Reference: references/post-production.md for the full remotion task map and fallback options.

Reference Index

Reference Content
references/script-chunking.md 55-60 syllable method, worked example, filler guidance
references/image-generation.md Nano Banana Pro, imperfection principle, character consistency
references/video-generation.md Kling/Veo comparison, timestamped action clusters, reference frames
references/audio-cleanup.md Adobe Podcast vs Resemble AI, ffmpeg normalization
references/post-production.md Bridge to remotion skill, fallback assembly options
references/prompt-templates.md Full copy-pasteable image and video prompt templates

After Execution

After completing the skill output, score and log feedback using the hybrid pattern: structural evaluation + qualitative check.

Step 1: Structural Score

Run scripts/evaluate.sh — pipe the full skill output to it:

echo "$OUTPUT" | scripts/evaluate.sh

The script checks chunk structure, syllable ranges, image/video prompt markers, and post-production references. Use the JSON result for the structural score.

Step 2: Qualitative Score

On the first run and every 3rd run thereafter, ask the user:

"Did the generated clips match your character consistently? Would you use these prompts without major edits?"

Map the response: yes = 5, mostly = 4, some issues = 3, no = 2.

On other runs, self-assess against these criteria: chunks in expected range, prompts include realism markers and action clusters, post-production plan references remotion.
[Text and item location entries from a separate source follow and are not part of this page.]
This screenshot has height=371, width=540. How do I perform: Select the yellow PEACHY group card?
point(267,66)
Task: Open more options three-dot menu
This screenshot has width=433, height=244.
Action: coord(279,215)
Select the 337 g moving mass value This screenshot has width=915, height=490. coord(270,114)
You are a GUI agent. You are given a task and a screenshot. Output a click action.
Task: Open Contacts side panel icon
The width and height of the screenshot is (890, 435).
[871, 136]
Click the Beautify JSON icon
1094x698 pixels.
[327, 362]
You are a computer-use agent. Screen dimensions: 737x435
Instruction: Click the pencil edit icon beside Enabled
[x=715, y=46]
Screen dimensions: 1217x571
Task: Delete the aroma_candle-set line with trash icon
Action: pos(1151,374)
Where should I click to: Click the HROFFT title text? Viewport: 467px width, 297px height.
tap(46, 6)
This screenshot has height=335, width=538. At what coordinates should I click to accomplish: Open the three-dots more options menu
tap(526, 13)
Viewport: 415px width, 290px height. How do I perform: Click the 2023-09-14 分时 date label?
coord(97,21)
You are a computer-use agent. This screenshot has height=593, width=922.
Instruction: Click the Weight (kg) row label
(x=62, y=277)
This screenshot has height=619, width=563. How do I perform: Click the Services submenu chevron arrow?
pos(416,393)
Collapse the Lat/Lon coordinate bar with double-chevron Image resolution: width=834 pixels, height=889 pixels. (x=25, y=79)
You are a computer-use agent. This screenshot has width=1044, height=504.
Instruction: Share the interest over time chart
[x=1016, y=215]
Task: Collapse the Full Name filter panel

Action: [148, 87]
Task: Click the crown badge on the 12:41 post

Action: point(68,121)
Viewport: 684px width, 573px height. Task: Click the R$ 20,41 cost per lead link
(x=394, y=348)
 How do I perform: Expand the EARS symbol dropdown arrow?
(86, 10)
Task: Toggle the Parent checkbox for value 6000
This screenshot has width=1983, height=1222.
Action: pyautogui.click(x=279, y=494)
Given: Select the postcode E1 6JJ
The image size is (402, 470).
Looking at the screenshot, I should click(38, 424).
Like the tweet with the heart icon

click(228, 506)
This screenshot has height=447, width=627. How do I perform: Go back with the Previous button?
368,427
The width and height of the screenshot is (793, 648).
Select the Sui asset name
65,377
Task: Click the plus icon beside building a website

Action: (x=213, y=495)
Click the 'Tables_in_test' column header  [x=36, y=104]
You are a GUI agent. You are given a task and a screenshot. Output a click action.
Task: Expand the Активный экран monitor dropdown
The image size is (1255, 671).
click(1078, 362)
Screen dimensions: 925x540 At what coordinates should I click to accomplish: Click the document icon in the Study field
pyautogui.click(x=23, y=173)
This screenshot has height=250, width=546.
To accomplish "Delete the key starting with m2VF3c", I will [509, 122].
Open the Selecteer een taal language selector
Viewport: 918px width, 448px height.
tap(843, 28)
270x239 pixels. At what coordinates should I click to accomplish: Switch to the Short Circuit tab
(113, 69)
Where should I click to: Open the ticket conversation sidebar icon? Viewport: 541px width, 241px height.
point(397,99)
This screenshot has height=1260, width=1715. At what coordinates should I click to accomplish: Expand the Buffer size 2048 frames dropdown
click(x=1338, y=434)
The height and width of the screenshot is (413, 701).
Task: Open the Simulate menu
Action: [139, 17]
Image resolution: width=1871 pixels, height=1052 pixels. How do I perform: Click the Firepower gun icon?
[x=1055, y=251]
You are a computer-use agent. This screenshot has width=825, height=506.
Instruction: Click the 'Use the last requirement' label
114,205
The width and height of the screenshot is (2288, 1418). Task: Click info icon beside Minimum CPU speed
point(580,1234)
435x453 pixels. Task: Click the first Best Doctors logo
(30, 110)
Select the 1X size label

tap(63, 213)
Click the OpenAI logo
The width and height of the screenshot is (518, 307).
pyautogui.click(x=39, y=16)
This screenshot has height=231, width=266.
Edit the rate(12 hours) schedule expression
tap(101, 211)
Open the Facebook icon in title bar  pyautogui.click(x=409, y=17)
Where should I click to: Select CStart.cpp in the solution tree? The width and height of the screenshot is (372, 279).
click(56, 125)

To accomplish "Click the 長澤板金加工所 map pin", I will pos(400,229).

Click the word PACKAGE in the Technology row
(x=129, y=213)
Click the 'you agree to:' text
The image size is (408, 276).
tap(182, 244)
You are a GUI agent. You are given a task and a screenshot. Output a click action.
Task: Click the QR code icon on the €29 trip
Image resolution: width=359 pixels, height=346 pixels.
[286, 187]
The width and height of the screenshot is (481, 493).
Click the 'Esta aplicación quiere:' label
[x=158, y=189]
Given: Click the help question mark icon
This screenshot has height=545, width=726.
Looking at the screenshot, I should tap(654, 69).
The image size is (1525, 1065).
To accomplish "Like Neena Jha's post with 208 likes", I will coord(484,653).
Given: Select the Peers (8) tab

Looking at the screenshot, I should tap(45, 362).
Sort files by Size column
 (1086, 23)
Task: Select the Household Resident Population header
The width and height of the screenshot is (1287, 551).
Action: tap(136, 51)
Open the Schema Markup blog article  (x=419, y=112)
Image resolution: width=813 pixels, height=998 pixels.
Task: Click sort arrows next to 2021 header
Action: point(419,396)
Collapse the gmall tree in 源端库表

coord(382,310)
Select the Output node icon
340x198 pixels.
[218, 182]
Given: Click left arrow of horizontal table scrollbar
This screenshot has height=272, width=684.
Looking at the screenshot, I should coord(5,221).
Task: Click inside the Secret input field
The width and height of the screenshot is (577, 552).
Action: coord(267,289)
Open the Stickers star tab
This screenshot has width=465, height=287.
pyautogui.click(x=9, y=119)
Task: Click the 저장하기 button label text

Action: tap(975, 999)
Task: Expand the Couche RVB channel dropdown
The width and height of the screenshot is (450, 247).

Use the same 1-5 scale.

Step 3: Log Feedback

Append one JSON line to FEEDBACK.jsonl in this skill directory:

{"ts":"<UTC ISO 8601>","skill":"ai-talking-heads","version":"<from CONFIG.yaml>","prompt":"<user's original request>","structural":<1-5>,"qualitative":<1-5>,"outcome":<average, rounded>,"note":"<brief note if not 4>","source":"user","schema_version":1}

Set "source":"user" when the qualitative score came from the user, or "source":"llm" when self-assessed.

Alternative: Run log-feedback.sh from the project root to log feedback interactively.

Step 4: Increment Iteration Count

Increment iteration_count under compaction in CONFIG.yaml.